> [The problem] Each line below should be copied exactly as it stands.

Data items:
=== Section Start ===
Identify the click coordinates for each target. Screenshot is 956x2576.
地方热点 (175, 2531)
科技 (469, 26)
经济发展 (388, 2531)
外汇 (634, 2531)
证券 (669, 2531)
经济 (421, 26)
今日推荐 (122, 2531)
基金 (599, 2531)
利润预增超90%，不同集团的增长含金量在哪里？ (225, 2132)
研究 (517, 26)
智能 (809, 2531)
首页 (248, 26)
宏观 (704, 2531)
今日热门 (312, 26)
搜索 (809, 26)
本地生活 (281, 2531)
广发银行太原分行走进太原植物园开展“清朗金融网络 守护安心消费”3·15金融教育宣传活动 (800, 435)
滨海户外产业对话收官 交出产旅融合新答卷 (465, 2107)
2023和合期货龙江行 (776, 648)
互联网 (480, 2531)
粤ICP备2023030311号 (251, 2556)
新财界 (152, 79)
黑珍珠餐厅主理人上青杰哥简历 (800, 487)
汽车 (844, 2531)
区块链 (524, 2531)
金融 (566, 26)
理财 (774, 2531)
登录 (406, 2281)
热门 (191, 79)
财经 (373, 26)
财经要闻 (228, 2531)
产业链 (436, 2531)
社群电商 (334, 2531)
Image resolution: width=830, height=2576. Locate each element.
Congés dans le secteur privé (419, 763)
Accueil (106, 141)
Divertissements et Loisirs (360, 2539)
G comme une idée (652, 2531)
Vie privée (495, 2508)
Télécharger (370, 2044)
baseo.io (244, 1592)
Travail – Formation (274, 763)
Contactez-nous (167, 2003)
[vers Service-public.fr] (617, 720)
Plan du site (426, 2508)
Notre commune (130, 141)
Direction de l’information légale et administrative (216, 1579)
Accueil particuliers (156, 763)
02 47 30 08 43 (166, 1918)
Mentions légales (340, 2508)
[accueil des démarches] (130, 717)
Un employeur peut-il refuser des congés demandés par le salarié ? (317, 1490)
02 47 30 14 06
=== Section End ===
> [Answer box]
Identify the click coordinates for each target. Screenshot is 956x2576.
地方热点 (175, 2531)
科技 (469, 26)
经济发展 (388, 2531)
外汇 (634, 2531)
证券 (669, 2531)
经济 (421, 26)
今日推荐 (122, 2531)
基金 (599, 2531)
利润预增超90%，不同集团的增长含金量在哪里？ (225, 2132)
研究 (517, 26)
智能 (809, 2531)
首页 (248, 26)
宏观 (704, 2531)
今日热门 (312, 26)
搜索 (809, 26)
本地生活 (281, 2531)
广发银行太原分行走进太原植物园开展“清朗金融网络 守护安心消费”3·15金融教育宣传活动 (800, 435)
滨海户外产业对话收官 交出产旅融合新答卷 (465, 2107)
2023和合期货龙江行 (776, 648)
互联网 (480, 2531)
粤ICP备2023030311号 (251, 2556)
新财界 (152, 79)
黑珍珠餐厅主理人上青杰哥简历 (800, 487)
汽车 (844, 2531)
区块链 (524, 2531)
金融 (566, 26)
理财 (774, 2531)
登录 (406, 2281)
热门 (191, 79)
财经 (373, 26)
财经要闻 (228, 2531)
产业链 (436, 2531)
社群电商 (334, 2531)
Image resolution: width=830, height=2576. Locate each element.
Congés dans le secteur privé (419, 763)
Accueil (106, 141)
Divertissements et Loisirs (360, 2539)
G comme une idée (652, 2531)
Vie privée (495, 2508)
Télécharger (370, 2044)
baseo.io (244, 1592)
Travail – Formation (274, 763)
Contactez-nous (167, 2003)
[vers Service-public.fr] (617, 720)
Plan du site (426, 2508)
Notre commune (130, 141)
Direction de l’information légale et administrative (216, 1579)
Accueil particuliers (156, 763)
02 47 30 08 43 (166, 1918)
Mentions légales (340, 2508)
[accueil des démarches] (130, 717)
Un employeur peut-il refuser des congés demandés par le salarié ? (317, 1490)
02 47 30 14 06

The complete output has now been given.